-- Start of TEXT --
Surprisingly, the report on the Sa`ada conflict, in which the Houthi movement controls the entire governorate of Sa`ada and parts of the surrounding governorates of al-Jawf, Amran, and Hajjah, was uncontroversial. The Houthi movement was born of attempts to defend and revive the Zaydi tradition in the face of the spread of alternative Muslim practices such as Wahhabism from Saudi Arabia, as well as Salafism, but the heart of the Houthi movement is now a rejection of the abuses of the regime in Sana. The six armed conflicts between the Houthis and the government tore apart the social fabric of the north and created waves of displaced people. The subcommittee on the conflict called for freedom of thought and worship for all sects, good governance and economic development, a prohibition against receiving foreign support, the prevention of the military from being used in internal political struggles, and the disarming of militias.
-- End of TEXT --
→ **WRITTEN PROBLEM A**
According to the passage on the Sa`ada conflict, what is now at the heart of the Houthi movement?
→ **WRITTEN PROBLEM B**
Pick up the passage on the Sa`ada conflict after its final sentence and carry it forward.
-- Start of STORED ROWS --
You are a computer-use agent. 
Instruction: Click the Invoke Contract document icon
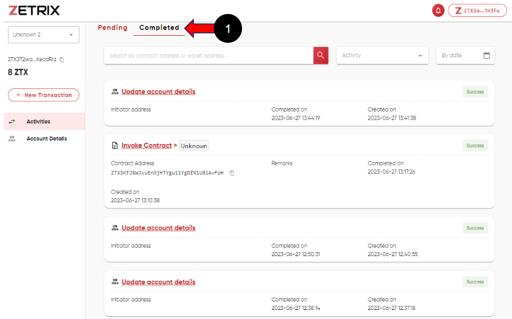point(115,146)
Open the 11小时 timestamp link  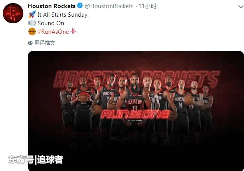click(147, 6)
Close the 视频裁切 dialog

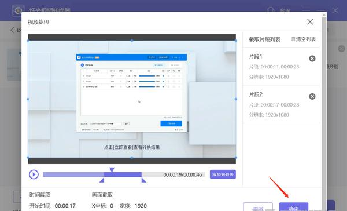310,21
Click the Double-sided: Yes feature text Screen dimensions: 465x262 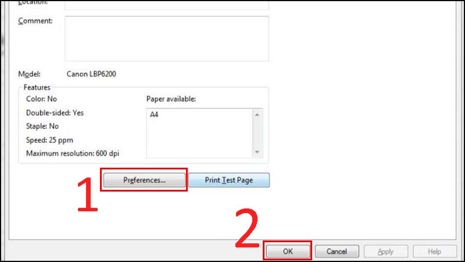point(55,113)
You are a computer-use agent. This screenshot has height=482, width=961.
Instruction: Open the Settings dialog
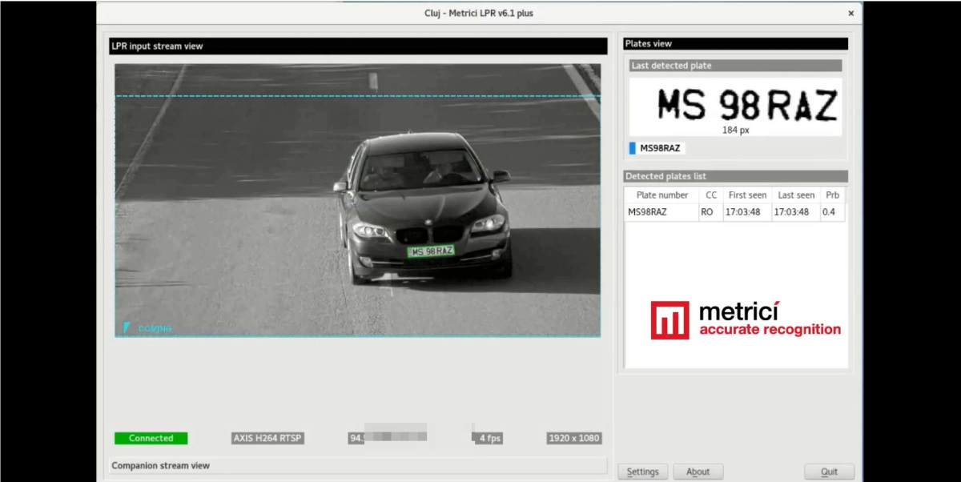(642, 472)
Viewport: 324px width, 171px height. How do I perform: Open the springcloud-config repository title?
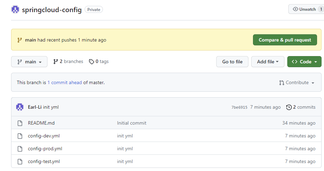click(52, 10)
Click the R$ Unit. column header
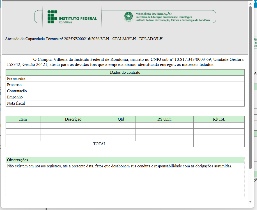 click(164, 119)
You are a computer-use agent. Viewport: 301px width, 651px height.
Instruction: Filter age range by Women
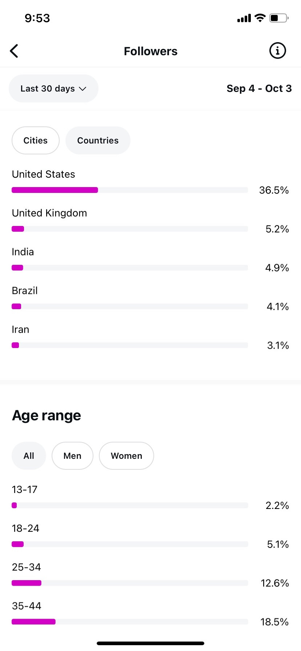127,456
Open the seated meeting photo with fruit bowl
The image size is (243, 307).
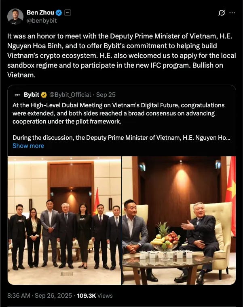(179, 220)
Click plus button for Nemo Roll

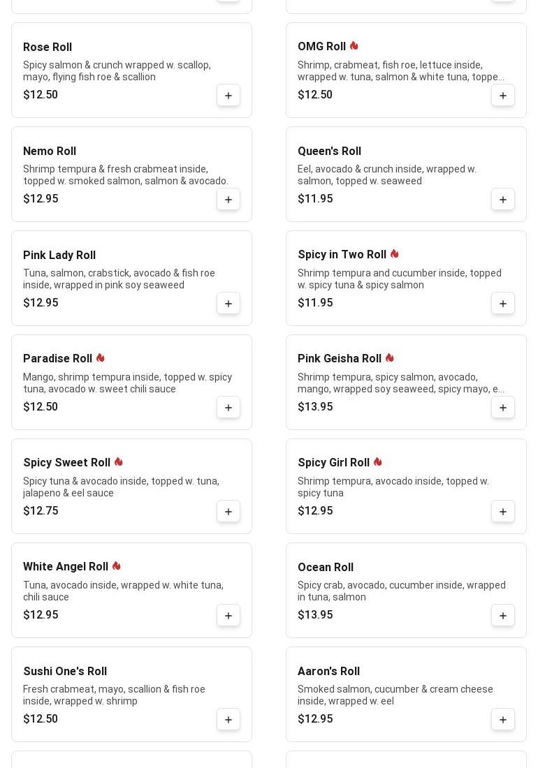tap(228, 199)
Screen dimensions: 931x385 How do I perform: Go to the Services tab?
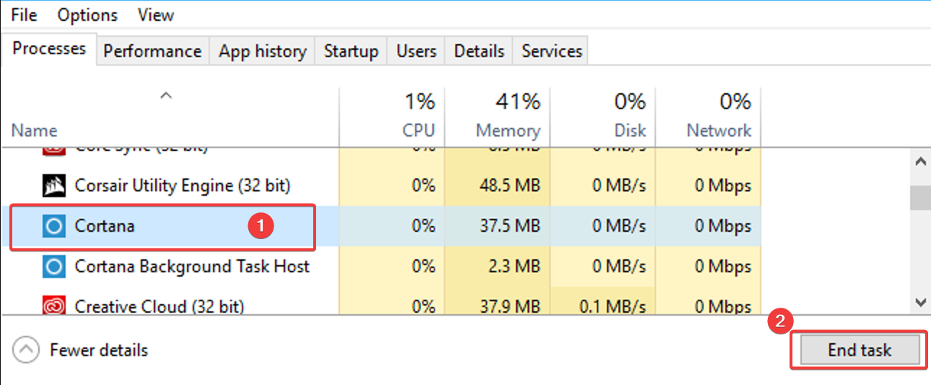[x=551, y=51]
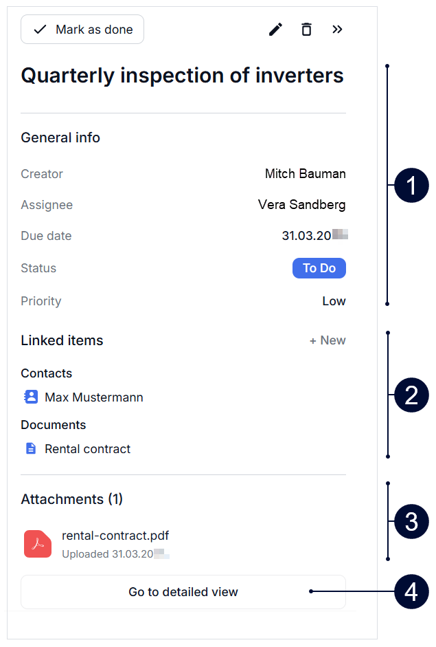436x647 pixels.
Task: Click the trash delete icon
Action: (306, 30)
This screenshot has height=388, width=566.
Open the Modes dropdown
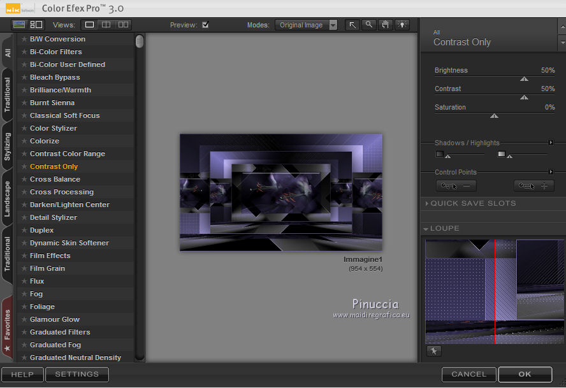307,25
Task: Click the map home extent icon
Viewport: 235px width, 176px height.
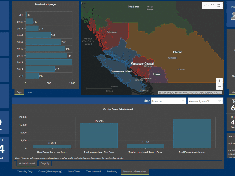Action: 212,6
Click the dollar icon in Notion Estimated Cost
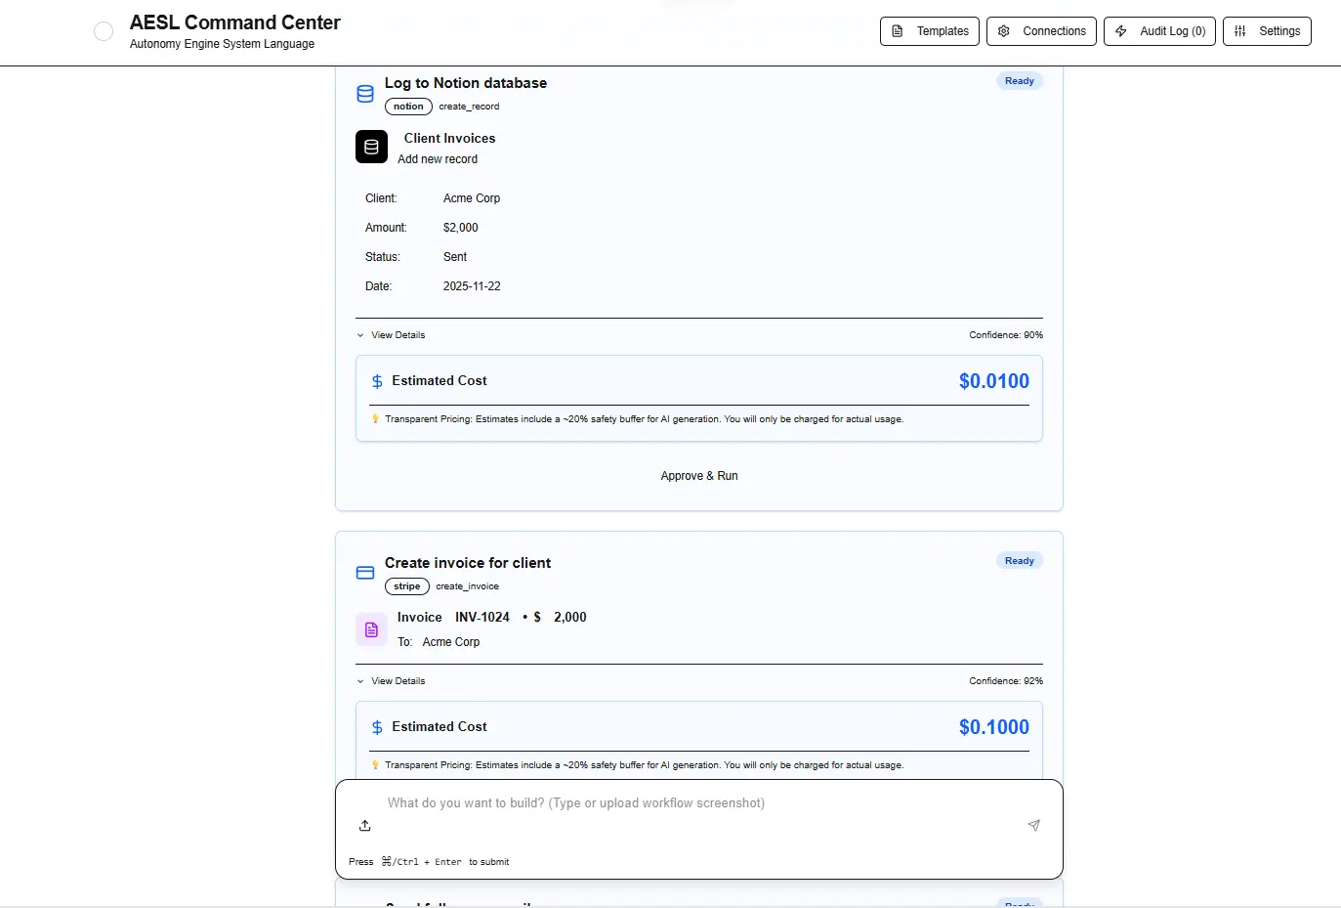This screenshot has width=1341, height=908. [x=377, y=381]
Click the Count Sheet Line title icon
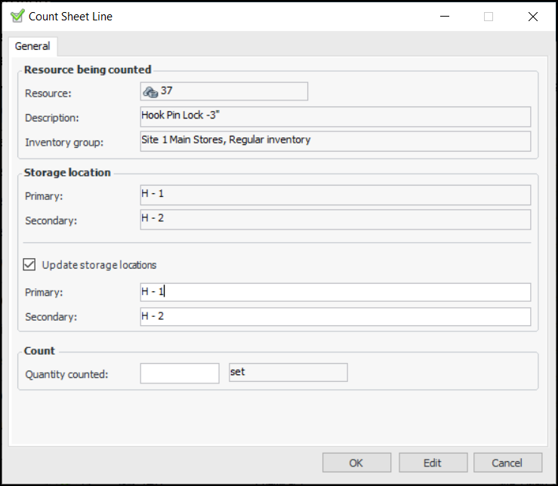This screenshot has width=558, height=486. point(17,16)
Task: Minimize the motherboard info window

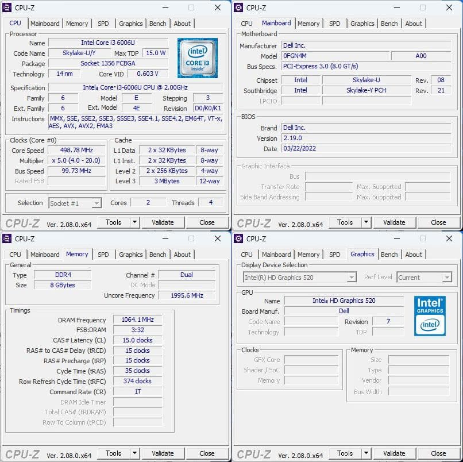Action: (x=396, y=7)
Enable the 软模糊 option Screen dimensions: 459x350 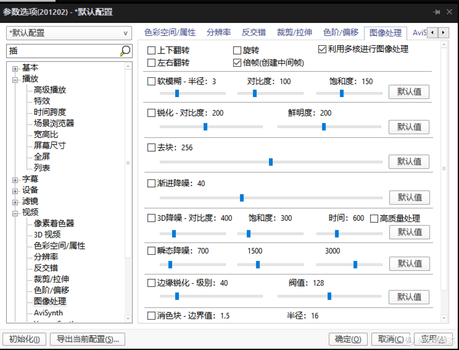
-- End of STORED ROWS --
→ **RESPONSE A**
A rejection of the abuses of the regime in Sana.

→ **RESPONSE B**
The Houthi movement is a well-armed militia with ties to Iran, so it is ironic that it would allow a report calling to cut foreign ties and disarm, but the Houthis are in full control of the north and have defeated the Yemeni military in the six wars, so they have little to fear from the Yemeni government. The movement will be able to determine how and when its territory is reintegrated into the Yemeni state. And the Houthis see the call to prohibit foreign intervention and militias as directed against their enemies: the Salafis, who the Houthis finally managed to force out of Dammaj in January 2014 after decades of conflict; the leadership of the Hashid tribal confederation, whose territory in Amran is under intense military pressure from the Houthis; and Saudi Arabia, who supports both the Salafis and Hashid. The call to end foreign intervention also bolsters the Houthis’ call for the United States to leave Yemen. The fact that the Sa`ada report was so easy to agree upon reflects the Houthis’ political and military confidence and the fact that, in principle, Yemenis agree on general principles of national sovereignty and virtuous governance.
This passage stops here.